- Exercise
Set down all the entries again, word for word.

- Record excerpts
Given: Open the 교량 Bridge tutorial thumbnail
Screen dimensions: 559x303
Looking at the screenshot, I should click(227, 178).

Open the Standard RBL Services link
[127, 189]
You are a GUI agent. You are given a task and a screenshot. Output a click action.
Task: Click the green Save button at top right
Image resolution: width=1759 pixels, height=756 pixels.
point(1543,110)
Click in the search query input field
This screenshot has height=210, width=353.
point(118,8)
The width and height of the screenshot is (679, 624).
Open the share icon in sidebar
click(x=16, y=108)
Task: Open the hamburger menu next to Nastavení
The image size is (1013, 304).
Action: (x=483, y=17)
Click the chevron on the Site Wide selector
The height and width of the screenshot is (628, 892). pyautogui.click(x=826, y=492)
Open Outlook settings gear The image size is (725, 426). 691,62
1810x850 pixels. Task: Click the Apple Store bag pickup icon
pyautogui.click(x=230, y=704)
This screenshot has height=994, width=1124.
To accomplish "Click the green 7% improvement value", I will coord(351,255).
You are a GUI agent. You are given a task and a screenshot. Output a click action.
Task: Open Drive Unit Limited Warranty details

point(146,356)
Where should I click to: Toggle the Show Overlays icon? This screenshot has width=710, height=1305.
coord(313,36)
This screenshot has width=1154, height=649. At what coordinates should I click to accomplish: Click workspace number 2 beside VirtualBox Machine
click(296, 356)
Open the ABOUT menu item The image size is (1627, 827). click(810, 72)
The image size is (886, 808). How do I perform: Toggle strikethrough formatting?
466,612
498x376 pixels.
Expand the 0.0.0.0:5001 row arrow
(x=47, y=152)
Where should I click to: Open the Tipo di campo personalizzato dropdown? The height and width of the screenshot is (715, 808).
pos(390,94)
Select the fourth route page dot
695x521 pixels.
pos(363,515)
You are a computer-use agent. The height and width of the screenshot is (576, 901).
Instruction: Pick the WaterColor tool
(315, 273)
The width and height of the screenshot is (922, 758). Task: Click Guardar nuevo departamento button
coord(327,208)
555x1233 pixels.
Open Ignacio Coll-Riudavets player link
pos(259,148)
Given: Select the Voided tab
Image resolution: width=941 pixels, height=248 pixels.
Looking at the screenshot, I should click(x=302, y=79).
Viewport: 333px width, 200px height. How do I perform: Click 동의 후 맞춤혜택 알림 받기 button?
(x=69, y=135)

- Answer to this task
Given: Open the 교량 Bridge tutorial thumbnail
Screen dimensions: 559x303
Looking at the screenshot, I should click(227, 178).

Open the Standard RBL Services link
[127, 189]
You are a GUI agent. You are given a task and a screenshot. Output a click action.
Task: Click the green Save button at top right
Image resolution: width=1759 pixels, height=756 pixels.
point(1543,110)
Click in the search query input field
This screenshot has height=210, width=353.
point(118,8)
The width and height of the screenshot is (679, 624).
Open the share icon in sidebar
click(x=16, y=108)
Task: Open the hamburger menu next to Nastavení
The image size is (1013, 304).
Action: (x=483, y=17)
Click the chevron on the Site Wide selector
The height and width of the screenshot is (628, 892). pyautogui.click(x=826, y=492)
Open Outlook settings gear The image size is (725, 426). 691,62
1810x850 pixels. Task: Click the Apple Store bag pickup icon
pyautogui.click(x=230, y=704)
This screenshot has height=994, width=1124.
To accomplish "Click the green 7% improvement value", I will coord(351,255).
You are a GUI agent. You are given a task and a screenshot. Output a click action.
Task: Open Drive Unit Limited Warranty details

point(146,356)
Where should I click to: Toggle the Show Overlays icon? This screenshot has width=710, height=1305.
coord(313,36)
This screenshot has width=1154, height=649. At what coordinates should I click to accomplish: Click workspace number 2 beside VirtualBox Machine
click(296, 356)
Open the ABOUT menu item The image size is (1627, 827). click(810, 72)
The image size is (886, 808). How do I perform: Toggle strikethrough formatting?
466,612
498x376 pixels.
Expand the 0.0.0.0:5001 row arrow
(x=47, y=152)
Where should I click to: Open the Tipo di campo personalizzato dropdown? The height and width of the screenshot is (715, 808).
pos(390,94)
Select the fourth route page dot
695x521 pixels.
pos(363,515)
You are a computer-use agent. The height and width of the screenshot is (576, 901).
Instruction: Pick the WaterColor tool
(315, 273)
The width and height of the screenshot is (922, 758). Task: Click Guardar nuevo departamento button
coord(327,208)
555x1233 pixels.
Open Ignacio Coll-Riudavets player link
pos(259,148)
Given: Select the Voided tab
Image resolution: width=941 pixels, height=248 pixels.
Looking at the screenshot, I should click(x=302, y=79).
Viewport: 333px width, 200px height. How do I perform: Click 동의 후 맞춤혜택 알림 받기 button?
(x=69, y=135)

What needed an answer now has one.